Radiation therapy has proved to be an important armamentarium for cancer management in children. It remains a multimodal cancer therapy along with surgery and chemotherapy. Radiation therapy is used not only for curative intent but also for palliative management for symptom control. This procedure although painless and of short duration, they pose a considerable challenge for an anesthesiologist. They should work outside their comfort zone of “operating room” with limited means and supply of equipments and drugs. The procedure also requires a motionless child for the delivery of the radiation at the exact site intended and thus to avoid unnecessary radiation exposure. Radiotherapy is used to treat several pediatric malignancies like primary central nervous system (CNS) tumors (28%), retinoblastoma (26%), neuroblastoma (18%), acute leukemia (9%), wilm’s tumor (5%), rhabdomyosarcoma (7%); Langerhans cell histiocytosis (4%) and others (3%).1 In adults, administration of radiotherapy is comparatively easier as they can cooperate well and generally do not require anesthesia unless the patient is mentally unstable, has movement disorders or claustrophobic. The radiation therapy in children have peculiar concerns and is being discussed in this narrative review.
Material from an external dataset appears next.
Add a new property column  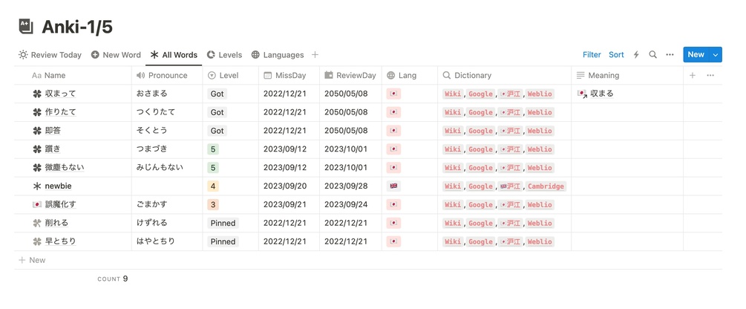coord(693,75)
Procedure of external beam radiotherapy

Concerns during Simulation: When the radiation treatment is being planned, the child undergoes a treatment planning session know as simulation. Simulation allows the radiation oncologist to decide the plan of treatment by identification and marking the location of anatomical sites which will be included in the radiation field.2 The patient’s expected position during the actual procedure is determined during simulation which remains major anaesthetic concern in view of anaesthetic management. It becomes more of concern in child with tumors of cranio-spinal axis like medulloblastoma.2 The plaster immobilization casts for the head and body are made during simulation session and they should be of appropriate size for the delivery of radiation to exact body part and prevent the normal surrounding tissues from radiations.2 The formation of cast is essential as ill-fitting or tight cast may lead to airway compromise. The child should be motionless for the simulation process. The radiation oncologist will also determine if the patient needs blocks which are radio opaque shields that protect the radiosensitive organs from the ionizing radiations.2 The simulation phase allows the anaesthesiologists to stay with the patient since the therapeutic dose of radiation is not administered. However, still protective devices are suggested. It can be conducted under general anaesthesia/monitored anaesthesia care (GA/MAC) depending upon the underlying disease site and extent of the tumor. If the patient has any risk of airway compromise, then it would be safe to safe to get the session done with a secured airway. There is radiation therapy planning procedure, which usually precedes the planned treatment. This simulation process is usually of longer duration than the proposed radiation therapy treatment so at times GA may be preferable to sedation. Radiation therapy for tumors like retinoblastoma usually requires a quite eye with muscle relaxation and for posterior fossa tumors prone positioning is preferable for the development of immobilization casts, so GA is suitable.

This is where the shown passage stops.